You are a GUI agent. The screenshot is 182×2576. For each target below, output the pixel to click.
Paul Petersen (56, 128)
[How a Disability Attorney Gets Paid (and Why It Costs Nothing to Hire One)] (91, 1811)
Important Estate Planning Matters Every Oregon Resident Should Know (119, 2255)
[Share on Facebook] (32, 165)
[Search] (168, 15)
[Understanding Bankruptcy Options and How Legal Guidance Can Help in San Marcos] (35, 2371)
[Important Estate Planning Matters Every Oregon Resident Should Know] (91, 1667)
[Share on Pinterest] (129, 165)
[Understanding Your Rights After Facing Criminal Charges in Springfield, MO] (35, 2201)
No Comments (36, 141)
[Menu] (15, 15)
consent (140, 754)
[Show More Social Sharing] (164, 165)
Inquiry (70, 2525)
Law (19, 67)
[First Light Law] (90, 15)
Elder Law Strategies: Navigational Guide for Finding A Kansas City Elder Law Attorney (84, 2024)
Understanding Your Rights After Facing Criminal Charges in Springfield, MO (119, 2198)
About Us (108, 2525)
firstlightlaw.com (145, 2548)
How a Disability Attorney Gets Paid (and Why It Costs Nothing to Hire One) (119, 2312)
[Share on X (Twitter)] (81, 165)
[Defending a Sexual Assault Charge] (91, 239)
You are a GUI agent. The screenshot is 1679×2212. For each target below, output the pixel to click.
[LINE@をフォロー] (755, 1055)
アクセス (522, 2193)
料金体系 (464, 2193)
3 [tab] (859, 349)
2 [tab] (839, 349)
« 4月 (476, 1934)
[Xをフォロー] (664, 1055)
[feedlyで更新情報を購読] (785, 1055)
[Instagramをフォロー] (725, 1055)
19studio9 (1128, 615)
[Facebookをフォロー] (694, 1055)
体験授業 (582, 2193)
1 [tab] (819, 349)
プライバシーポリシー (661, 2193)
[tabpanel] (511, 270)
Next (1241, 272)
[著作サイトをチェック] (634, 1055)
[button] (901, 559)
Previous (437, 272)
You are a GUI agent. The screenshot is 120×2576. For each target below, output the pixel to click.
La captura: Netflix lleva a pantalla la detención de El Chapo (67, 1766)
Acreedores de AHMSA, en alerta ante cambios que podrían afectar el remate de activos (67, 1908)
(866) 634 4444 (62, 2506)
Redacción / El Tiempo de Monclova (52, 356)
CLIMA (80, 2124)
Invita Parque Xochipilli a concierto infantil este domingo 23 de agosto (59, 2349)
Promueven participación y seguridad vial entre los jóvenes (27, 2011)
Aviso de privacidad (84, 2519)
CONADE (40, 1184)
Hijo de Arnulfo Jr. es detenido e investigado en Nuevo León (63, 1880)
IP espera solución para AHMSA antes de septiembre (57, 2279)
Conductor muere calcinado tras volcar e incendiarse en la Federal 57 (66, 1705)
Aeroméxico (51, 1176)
########################################
#### The problem:
The material above must be written out again in full, exactly.

#### Response to the task:
You are a GUI agent. The screenshot is 182×2576. For each target below, output the pixel to click.
Paul Petersen (56, 128)
[How a Disability Attorney Gets Paid (and Why It Costs Nothing to Hire One)] (91, 1811)
Important Estate Planning Matters Every Oregon Resident Should Know (119, 2255)
[Share on Facebook] (32, 165)
[Search] (168, 15)
[Understanding Bankruptcy Options and How Legal Guidance Can Help in San Marcos] (35, 2371)
[Important Estate Planning Matters Every Oregon Resident Should Know] (91, 1667)
[Share on Pinterest] (129, 165)
[Understanding Your Rights After Facing Criminal Charges in Springfield, MO] (35, 2201)
No Comments (36, 141)
[Menu] (15, 15)
consent (140, 754)
[Show More Social Sharing] (164, 165)
Inquiry (70, 2525)
Law (19, 67)
[First Light Law] (90, 15)
Elder Law Strategies: Navigational Guide for Finding A Kansas City Elder Law Attorney (84, 2024)
Understanding Your Rights After Facing Criminal Charges in Springfield, MO (119, 2198)
About Us (108, 2525)
firstlightlaw.com (145, 2548)
How a Disability Attorney Gets Paid (and Why It Costs Nothing to Hire One) (119, 2312)
[Share on X (Twitter)] (81, 165)
[Defending a Sexual Assault Charge] (91, 239)
You are a GUI agent. The screenshot is 1679×2212. For each target below, output the pixel to click.
[LINE@をフォロー] (755, 1055)
アクセス (522, 2193)
料金体系 (464, 2193)
3 [tab] (859, 349)
2 [tab] (839, 349)
« 4月 (476, 1934)
[Xをフォロー] (664, 1055)
[feedlyで更新情報を購読] (785, 1055)
[Instagramをフォロー] (725, 1055)
19studio9 (1128, 615)
[Facebookをフォロー] (694, 1055)
体験授業 (582, 2193)
1 [tab] (819, 349)
プライバシーポリシー (661, 2193)
[tabpanel] (511, 270)
Next (1241, 272)
[著作サイトをチェック] (634, 1055)
[button] (901, 559)
Previous (437, 272)
You are a GUI agent. The screenshot is 120×2576. For each target below, output the pixel to click.
La captura: Netflix lleva a pantalla la detención de El Chapo (67, 1766)
Acreedores de AHMSA, en alerta ante cambios que podrían afectar el remate de activos (67, 1908)
(866) 634 4444 (62, 2506)
Redacción / El Tiempo de Monclova (52, 356)
CLIMA (80, 2124)
Invita Parque Xochipilli a concierto infantil este domingo 23 de agosto (59, 2349)
Promueven participación y seguridad vial entre los jóvenes (27, 2011)
Aviso de privacidad (84, 2519)
CONADE (40, 1184)
Hijo de Arnulfo Jr. es detenido e investigado en Nuevo León (63, 1880)
IP espera solución para AHMSA antes de septiembre (57, 2279)
Conductor muere calcinado tras volcar e incendiarse en la Federal 57 (66, 1705)
Aeroméxico (51, 1176)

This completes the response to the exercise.